Tuesday, April 20, 2004

Student wins playwriting competition
Junior wins national award, credits English professor for success

By Dave Nobles - Kansan staff writer
Picture by Megan True/Kansan

ACT I — April 17, 2004

Paul Stephen Lim, a professor in the English department at the University of Kansas, watches from the audience as his student’s play is performed at the Kennedy Center American Theatre Festival.

The Story of Izanagi and Izanami, a play by Kristen Wirsig, is about to win the national playwriting competition in Washington, D.C.

He submitted the Colorado Springs, Colo., junior’s play to the competition that helped shape his own goals as a professor.

“As a teacher, whatever you may be teaching, you want students to go on and excel in their fields,” Lim says. “I think it’s part of my job to get the works of my students out there.”

And get them out there he does.

“It’s exhilarating,” Lim says about his work. “The best students are like good children. The payoff for me is to watch their new work.”

By Sunday, one of his students will have won $500 and the right to have her play published by the Kennedy Center.

It was the first play Wirsig ever wrote during the first exercise in Lim’s class.

He sits in the audience, completely satisfied.

ACT II — April 1976

Lim came to the University from the Philippines when he was 24 years old.

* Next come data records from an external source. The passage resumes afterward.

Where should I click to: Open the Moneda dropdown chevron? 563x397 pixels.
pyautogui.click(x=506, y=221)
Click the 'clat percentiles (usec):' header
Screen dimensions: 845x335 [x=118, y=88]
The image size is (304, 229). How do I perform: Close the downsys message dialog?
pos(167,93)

It was the summer of 1968.

He had just received his master’s degree in English at the University but still considered himself a fiction writer, not a playwright.

But then he gets the call.

Lim finds out that the first play he ever wrote, Conpersonas, has been entered in the Kennedy Center American Theatre Competition.

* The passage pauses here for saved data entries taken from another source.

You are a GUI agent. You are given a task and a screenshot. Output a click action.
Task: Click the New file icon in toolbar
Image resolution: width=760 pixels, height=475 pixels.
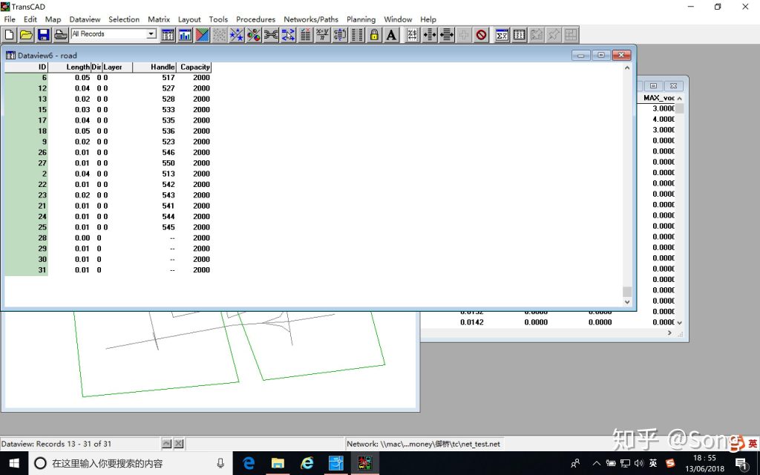9,34
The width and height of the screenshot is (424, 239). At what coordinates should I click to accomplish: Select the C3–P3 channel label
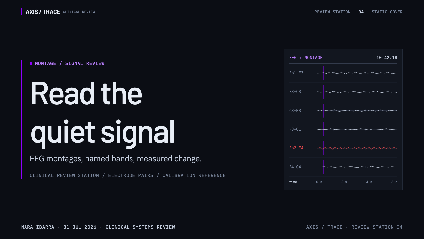(295, 111)
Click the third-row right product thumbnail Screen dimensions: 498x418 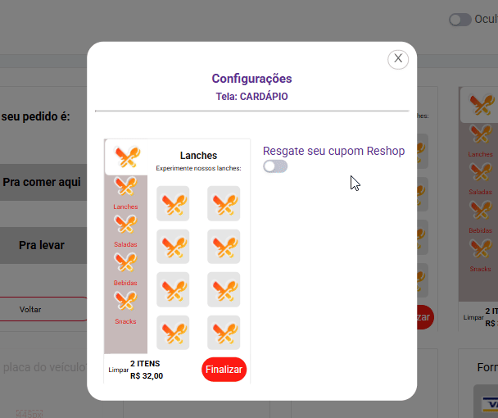tap(224, 289)
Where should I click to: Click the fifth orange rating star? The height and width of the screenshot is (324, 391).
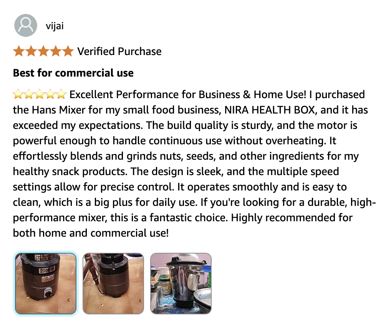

And he wins the National Student Playwriting Award.

“It was an experience that I’d never had before,” Lim said about his reaction when he won the competition. “It was such a surprise, and then I was hooked.”

After winning the award, he begins teaching playwriting part-time in the English department.

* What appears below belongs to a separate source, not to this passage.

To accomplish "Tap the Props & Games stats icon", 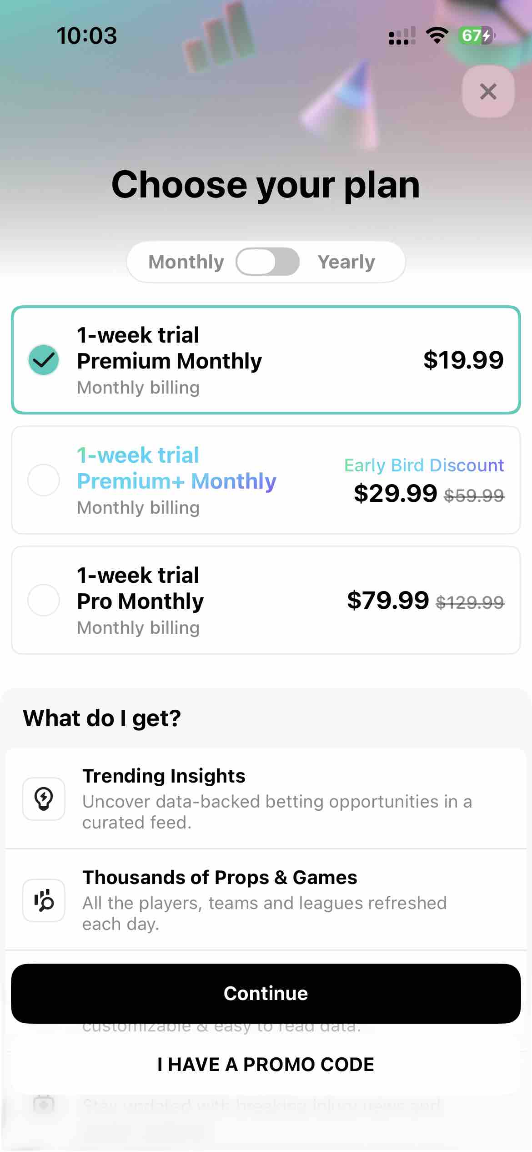I will (x=44, y=899).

He would become a full-time instructor at the University in 1989, and in that same year he starts the English Alternative Theatre as a way to get his students’ work noticed.

Throughout this time, he would continue to share his enthusiasm about playwriting with his students, and he succeeds.

Lim would end up winning a gold medallion from the Kennedy Center in January 1996 for his work with student playwrights.

ACT III — Yesterday

Lim sits in his office next to a pile of manuscripts waiting to be submitted to various competitions.

The walls of the office are draped with countless posters from EAT productions that he has been involved in. On two bookcases sit a collection of plays that number in the hundreds.

And next to him sits a happy Wirsig who just returned from a five-day trip to Washington, where she sat through workshops with Pulitzer Prize-winning playwrights.

As she sits, she knows it was Lim that made it possible.

Wirsig took Lim’s class one year ago.